• [Source text]:
● ● ● ●
A native of Chicago and a graduate of Lawrence University, he studied English and psychology in his undergraduate years. As his college career neared its end, however, he was at a loss of what to do next.

“I panicked in my senior year when I realized I didn’t know how to do anything but read books like a good liberal arts student,” he said.

He decided to move back to Chicago following graduation and enter the field of education. He spent obtained a teaching certificate from Chicago’s Loyola University. This resulted in an extended teaching career at a number of South Side inner-city schools.

His career began with substitute teaching along Chicago’s northern edge near the Rogers Park neighborhood, one of the most diverse places in the city.

“You’d walk down the street and hear 14 different languages before you heard any English,” he said. 

Whether teaching classrooms filled with Orthodox Jews, African Americans, Puerto Ricans or Mexican students, Wetzel found himself to be an outsider. In most instances, he was the only white guy in the room.

“In some ways it was really liberating,” he said. “There’s no suspicion about who’s in charge and which culture is dominant.”

His Chicago teaching career found him stretching his intellectual capacities. He would stay up at night reading about abstract algebra and finite geometry—material unfamiliar to an English and psychology student.

After years of teaching in the struggling South Chicago school system, he began to experience signs of fatigue, including bouts of burnout and depression.

“There was a lot of running on pure adrenaline and enthusiasm,” he said. “A lot of people in the inner-city schools last five years. I lasted 10.”

In time, Wetzel and his family struggled to find a place they could afford in the city. He realized they needed to relocate.

With family near the area, the Wetzel family chose to settle near Madison. They found an apartment in Sun Prairie and joined a church that had connections to their church in Chicago. Several years later the family moved to Worthington Park.

Not long after he moved into the neighborhood, he saw a sign advertising the Worthington Park Neighborhood Association.

The association was not anything special: four people in the basement of the Salvation Army building.

“It was not a very active group,” Wetzel said.

Despite this, he saw a potential to become involved.

“It was part of that Christian background, that urban background about getting involved in the place where you are and you grow roots,” he said. “You seek the good of the city where you’ve been put.”

Alfonso Flores, president of the WPNA, said the association has a bank account and is incorporated with the state. He said WPNA is seeking to restore its tax-exempt nonprofit status with the IRS and is also a recipient of grants.
● ● ● ●
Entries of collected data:
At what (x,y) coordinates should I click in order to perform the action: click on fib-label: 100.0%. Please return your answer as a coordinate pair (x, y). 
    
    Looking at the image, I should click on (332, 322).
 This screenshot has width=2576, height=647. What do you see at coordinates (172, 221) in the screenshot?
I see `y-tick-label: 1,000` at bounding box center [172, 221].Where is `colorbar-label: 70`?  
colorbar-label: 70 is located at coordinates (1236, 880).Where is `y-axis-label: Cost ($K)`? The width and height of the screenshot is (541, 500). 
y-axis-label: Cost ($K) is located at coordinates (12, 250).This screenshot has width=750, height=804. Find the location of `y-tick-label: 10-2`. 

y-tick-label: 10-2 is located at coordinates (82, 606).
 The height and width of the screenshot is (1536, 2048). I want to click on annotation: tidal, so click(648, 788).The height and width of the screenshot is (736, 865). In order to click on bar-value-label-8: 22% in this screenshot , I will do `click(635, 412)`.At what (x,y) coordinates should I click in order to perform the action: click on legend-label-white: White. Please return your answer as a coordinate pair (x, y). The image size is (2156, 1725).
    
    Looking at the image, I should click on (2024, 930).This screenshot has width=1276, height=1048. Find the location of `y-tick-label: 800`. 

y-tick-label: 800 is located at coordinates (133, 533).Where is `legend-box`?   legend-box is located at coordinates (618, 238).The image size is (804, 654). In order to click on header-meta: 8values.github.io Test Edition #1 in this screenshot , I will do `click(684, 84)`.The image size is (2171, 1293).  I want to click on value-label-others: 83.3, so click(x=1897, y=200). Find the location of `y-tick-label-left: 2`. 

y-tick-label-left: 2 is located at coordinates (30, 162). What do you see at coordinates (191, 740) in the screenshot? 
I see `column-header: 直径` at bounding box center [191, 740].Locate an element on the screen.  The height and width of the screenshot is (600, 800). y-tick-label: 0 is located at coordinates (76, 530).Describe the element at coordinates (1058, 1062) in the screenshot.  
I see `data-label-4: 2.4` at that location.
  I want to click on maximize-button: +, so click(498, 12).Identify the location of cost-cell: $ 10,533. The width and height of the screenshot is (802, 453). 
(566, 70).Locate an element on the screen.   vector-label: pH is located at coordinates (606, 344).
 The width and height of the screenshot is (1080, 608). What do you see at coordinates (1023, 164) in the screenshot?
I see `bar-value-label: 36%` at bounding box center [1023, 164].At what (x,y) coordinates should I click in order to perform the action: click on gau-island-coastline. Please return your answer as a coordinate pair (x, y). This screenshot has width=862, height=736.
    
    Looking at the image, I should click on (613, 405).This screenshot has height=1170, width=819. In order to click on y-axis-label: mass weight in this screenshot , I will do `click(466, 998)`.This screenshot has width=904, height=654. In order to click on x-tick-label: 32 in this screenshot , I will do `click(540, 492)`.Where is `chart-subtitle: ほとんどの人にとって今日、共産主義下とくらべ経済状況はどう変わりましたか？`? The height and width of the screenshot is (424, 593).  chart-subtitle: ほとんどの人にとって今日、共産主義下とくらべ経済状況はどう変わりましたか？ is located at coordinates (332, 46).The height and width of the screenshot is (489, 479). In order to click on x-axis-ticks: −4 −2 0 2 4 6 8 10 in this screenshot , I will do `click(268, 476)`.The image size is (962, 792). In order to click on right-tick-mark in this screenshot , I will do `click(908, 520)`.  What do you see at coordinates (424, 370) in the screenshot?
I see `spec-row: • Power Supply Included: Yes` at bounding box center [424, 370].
● ● ● ●
• [Exercise objective]: Rewrite the paragraph of the Wetzel profile that begins "With family near the area" as a short bulleted list that keeps its main facts. You won't need the items to complete this work.

• [Answer space]:
- Because they had family nearby, the Wetzels settled near Madison.
- They found an apartment in Sun Prairie.
- They joined a church connected to their church in Chicago.
- Several years later, they moved to Worthington Park.